LETTER TO MY RIGHT HAND MAN: I am now a feminist


Dear Oliver,

Greetings from the cosy, loving, charming, refreshing, scholarly (and I can go on and on) environment of Legon. As I write, I am on the Legon hill itself. The hill on which the almighty Commonwealth Hall stands. I hope you have no doubt that the Vandal City is the single most comfortable hall in the whole of Africa,non? “No Wahala”, one of these days, I would adduce incontrovertible evidence that will convince all Supreme Court judges in the world beyond reasonable doubt that it really is! Do I sound legal enough?

Oliver, I declare forthwith that I am a feminist. Why? Simple! My eyes have been opened to the fact that the beneficiary of feminism, contrary to popular opinion, is humanity in general, not women.

I took the decision after listening to Nigerian author, Chimamanda Ngozi Adichie’s TedEx Talk entitled: “we should all be feminists”. I realized that if we accepted that men and women were desirably different and worked at making each sex realize their full potential (by removing social constrictions that inhibit the progress of women) our world would be better. For example, I have been socialized to see myself as a leader in the midst of women whether or not I have what it takes to lead. What if from the outset, I was taught that leadership is about who has the capacity and not about who has a manhood. But that was, and still is not the case! Boys grow with an entitlement to leadership.

Well, Oliver, not so long ago, an “ordinary” friend of mine sent me two pictures. His caption was “LOL”.

The first picture had two books placed on a table. The first book was tiny. Its title read, “how to understand a man (full edition)”. The second, an enormous book was entitled, “how to understand a woman (part I)”.

The second picture also had two images, the first image showed a simple, single switch. Its title, equally simple, was “how to switch on a man”. The other image showed a whole switch room with a mosaic of switches everywhere. The title was “how to switch on a lady”. I asked my “ordinary” friend why he found those pictures funny. “Can’t you see it’s funny” was his answer.

I couldn’t see what was funny, but he wouldn’t explain, too. What happened next was predictable: I switched off my mobile data to save myself from the unprovoked onslaught of “LOLs”. As you know, I have a peculiar aversion to that “LOL” thing.

You see, Oliver, my problem is that my ordinary friend confesses to be in support of human rights; he swears he will fight for the empowerment for women to death; he sometimes launches into a tirade against men who marry off their girl children. So, how such a person did not realize that spreading such pictures about women contradicted his own views on women empowerment was baffling.

On the face of it, the picture showed that men are simpler and easier to deal with. But a deeper analysis presents women as a problem to contend with, a social menace and a difficult-to-deal-with kind of character. Such a prejudiced portrayal of women entitles men to an undeserved superiority. A superiority that says, “that’s why they say women are complicated” at the least opportunity.

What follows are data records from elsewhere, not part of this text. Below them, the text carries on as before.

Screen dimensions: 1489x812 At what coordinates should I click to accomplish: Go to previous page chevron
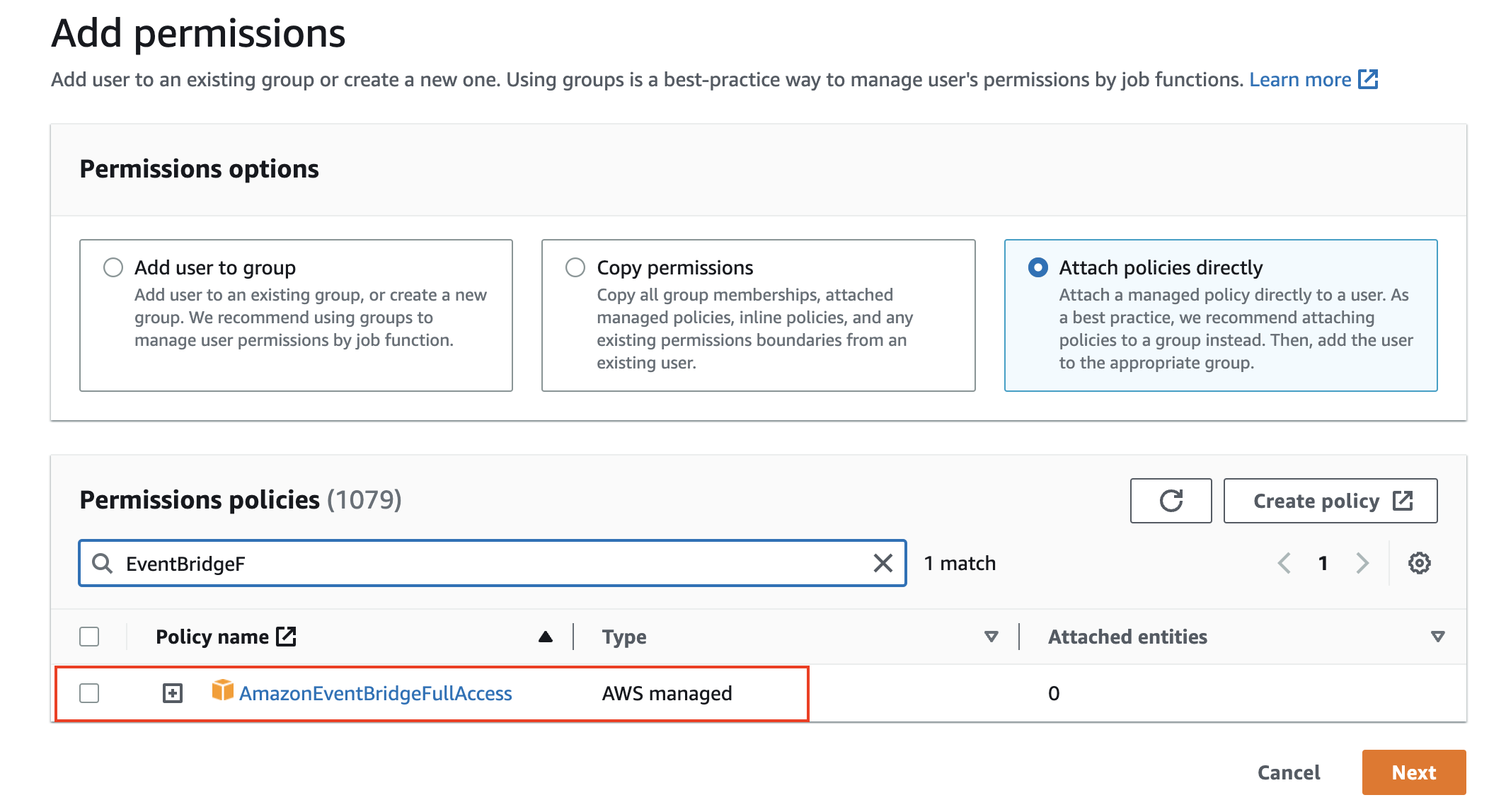pyautogui.click(x=1284, y=563)
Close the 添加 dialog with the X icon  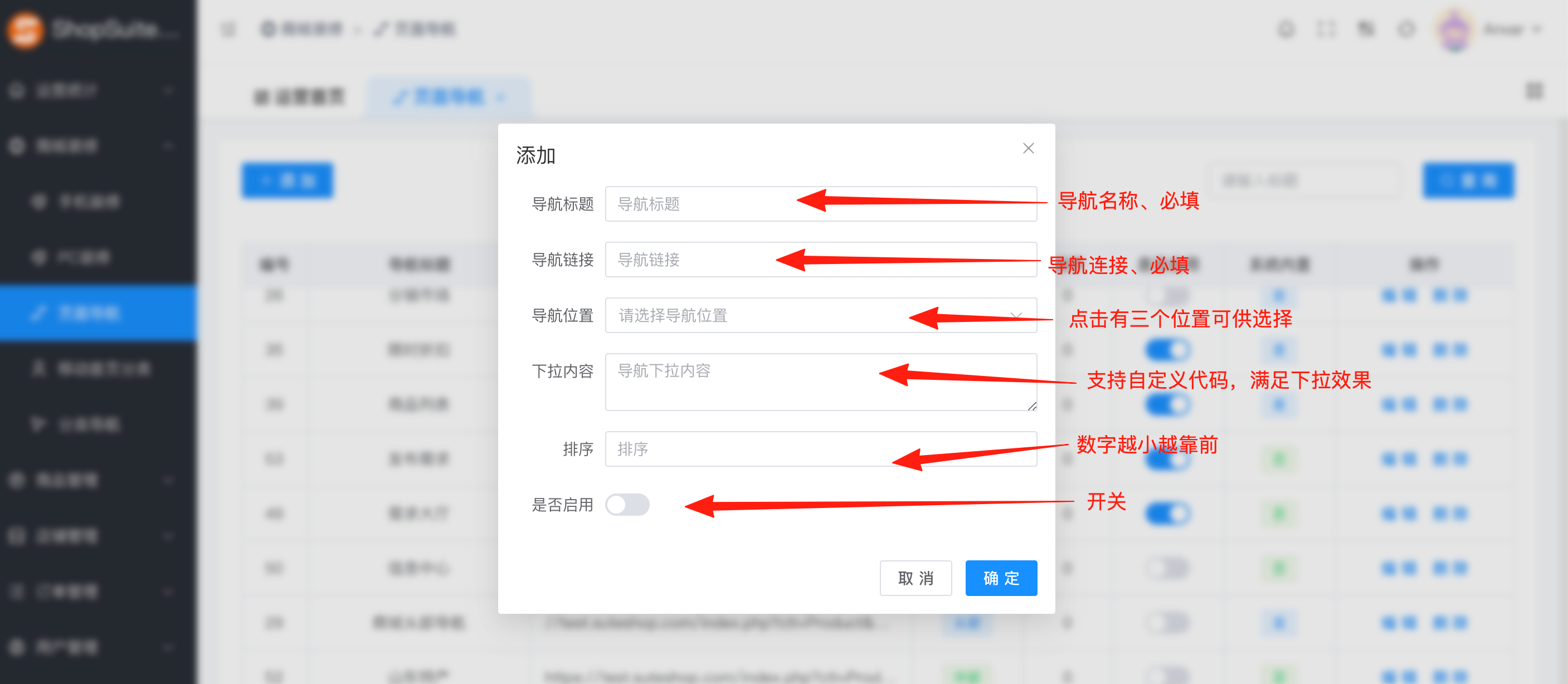(x=1028, y=149)
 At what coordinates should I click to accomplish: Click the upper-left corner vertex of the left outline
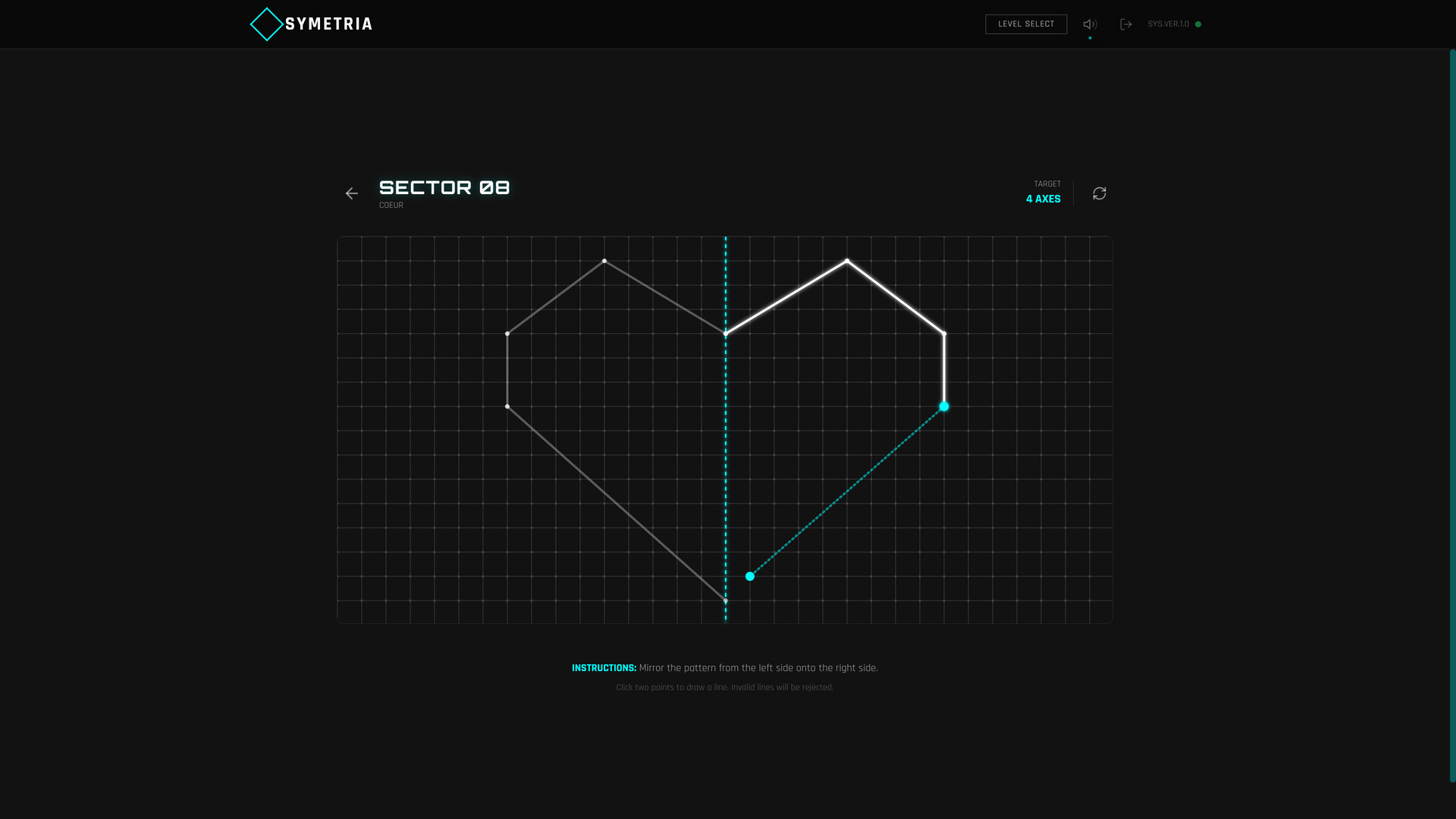click(507, 334)
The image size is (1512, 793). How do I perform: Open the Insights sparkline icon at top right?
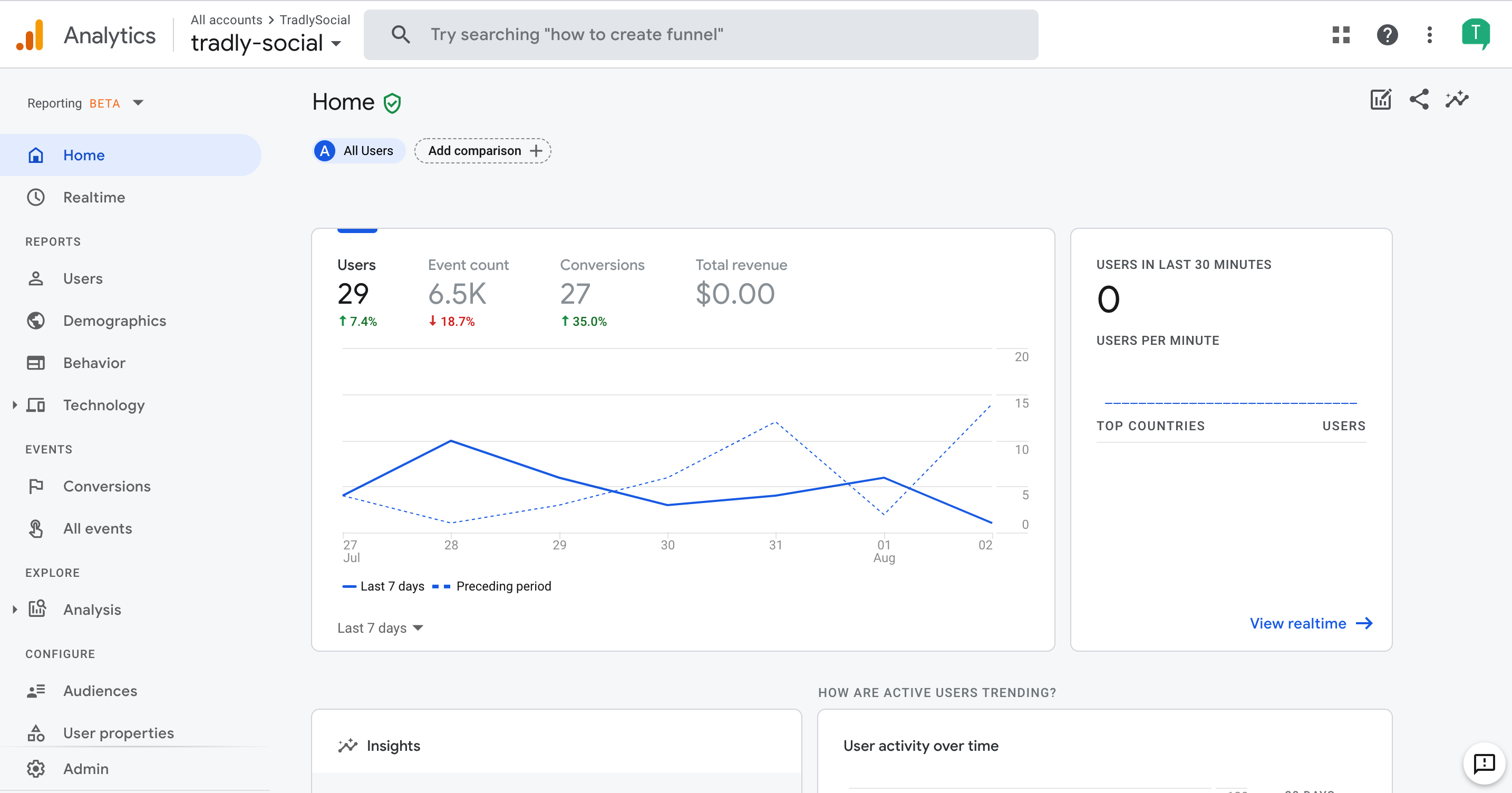(1457, 100)
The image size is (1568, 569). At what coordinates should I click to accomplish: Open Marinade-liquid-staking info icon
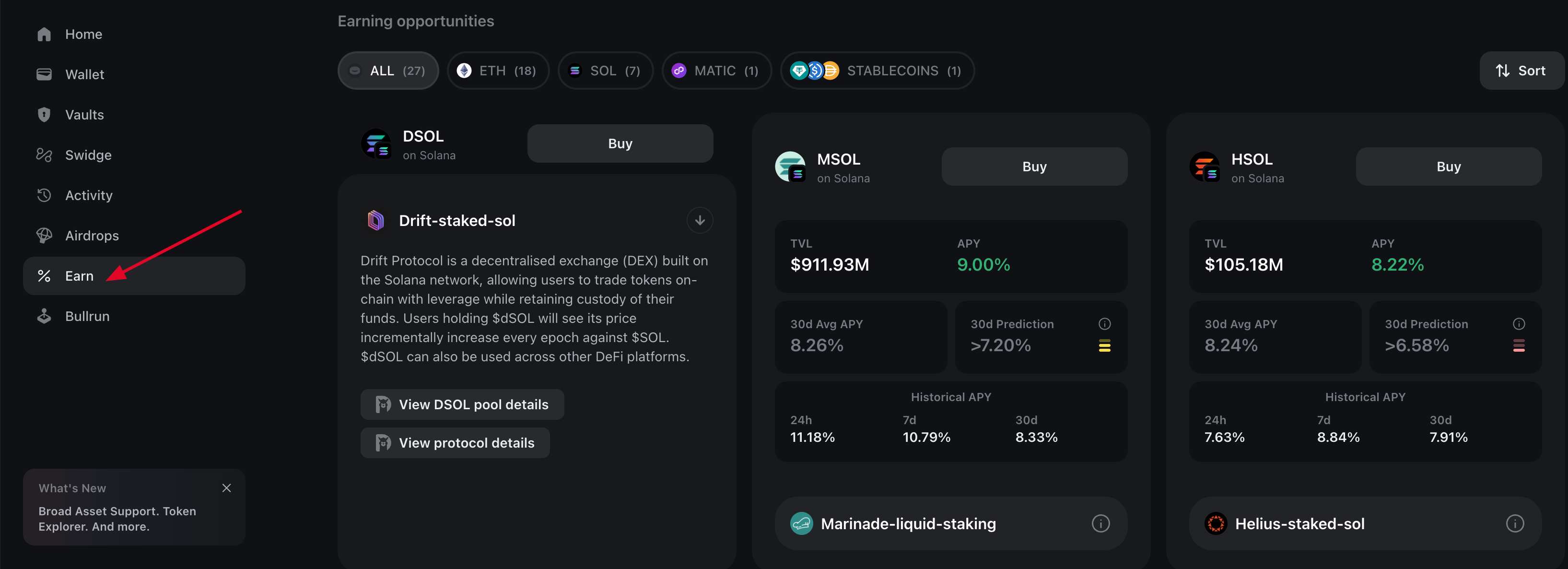click(1100, 523)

In many incidents, erring men have clung onto one prejudice or the other to justify their inconsiderate actions. I’ve heard boyfriends say “she’s just being complex, that’s how women are”. With such a statement, the boyfriends absolve themselves of blame without properly examining their own role in the mess. After all women are complex.

Interestingly, while men accept that they are the better gender, women reject the claim with equal vehemence. In most cases though, men use existing discriminatory practices and their physical advantage to silence women. But that isn’t making our world richer because half of humanity is being suppressed. And much-needed energy is wasted on apportioning blame instead of appropriating our complementary differences.

As Chimamanda Adichie put it “gender prescribes how we should be rather than recognizing how we are.” And that is what feminism seeks to correct. It seeks to make the girl as free as the boy to aspire to the presidency, to do what she is capable of doing and not what society feels she should do.

Oliver, I am a feminist. So help me God!

Yours ever,

Emmanuel Asakinaba

Posted by Emmanuel Asakinaba

Student, UG. Poet. Activist. Writer.